On retrouve toujours quelques invariants dans ces constructions complotistes : un initiateur, journaliste ici, muni d'un haut niveau de formation dans un domaine qui n'a rien à voir avec celui de son enquête, formation qui lui apporte, dans son travail, une certaine facilité intellectuelle, mais aucune compétence technique, des dénonciateurs, ici comme ailleurs salariés licenciés qui peuvent prétendre l'avoir été pour ce qu'ils disent et pas pour ce qu'ils ont fait, imposant ainsi leur propre interprétation des faits tout en validant l'hypothèse complotiste, et, au final, une certaine forme de lecture sciemment biaisée de la réalité, comme dans ce merveilleux procés-verbal d'audition du stagiaire de feu Arthur Andersen, que l'on peut trouver en passant chez Koz, lequel, systématiquement, et toujours allusivement va, face aux incohérences qu'il rencontre dans les bribes de bases de données auxquelles il a accès, écarter l'hypothèse normale, celle de ces erreurs qui nourrissent pourtant des chapitres entiers dans les manuels, au profit de l'hypothèse complotiste, celle de la fraude.

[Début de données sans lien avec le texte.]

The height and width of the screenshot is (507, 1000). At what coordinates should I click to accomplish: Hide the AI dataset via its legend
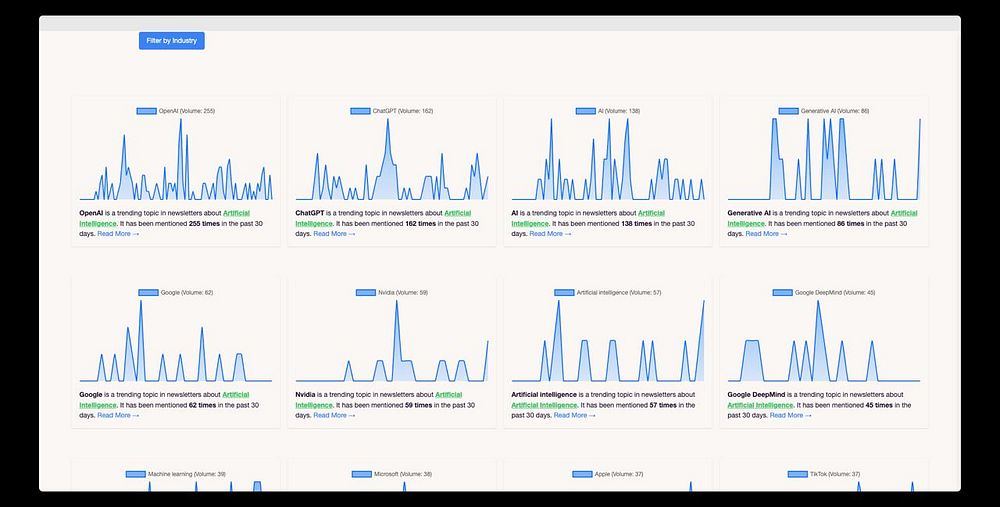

KPMG et Deloitte & Touche, disent Les Echos, ont eux aussi conduit des audits chez Clearstream, en plus d'Arthur Andersen, dont le stagiaire a arraché cette parcelle de vertèbre grâce à laquelle il affirme être en mesure de reconstituer tout le squelette du brontosaure. La vanité de cette prétention, dans un univers social qui, lui, ne relève nullement de la science exacte, suffit, au yeux du sceptique, à disqualifier ses prétentions. Cette vacuité, au fond, explique pourquoi Clearstream parle aux Echos, et pas à Denis Robert : peu lui importe ce qu'un public qui n'a aucune raison de connaître son existence pense d'elle, du moment que ses clients, qui lisent la presse économique, et cette presse spécialisée elle-même, qui dispose de ces compétences indispensables mais que, de toute façon, les complotistes vont, faisant de l'ignorance une vertu, récuser au motif de son inévitable complicité avec ces milieux qu'elle fréquente quotidiennement, seront rassurés. Que le grand public croit ce qu'il lui plait de croire : il n'empêchera pas, sans qu'elle s'en trouve plus mal, la planète financière de tourner.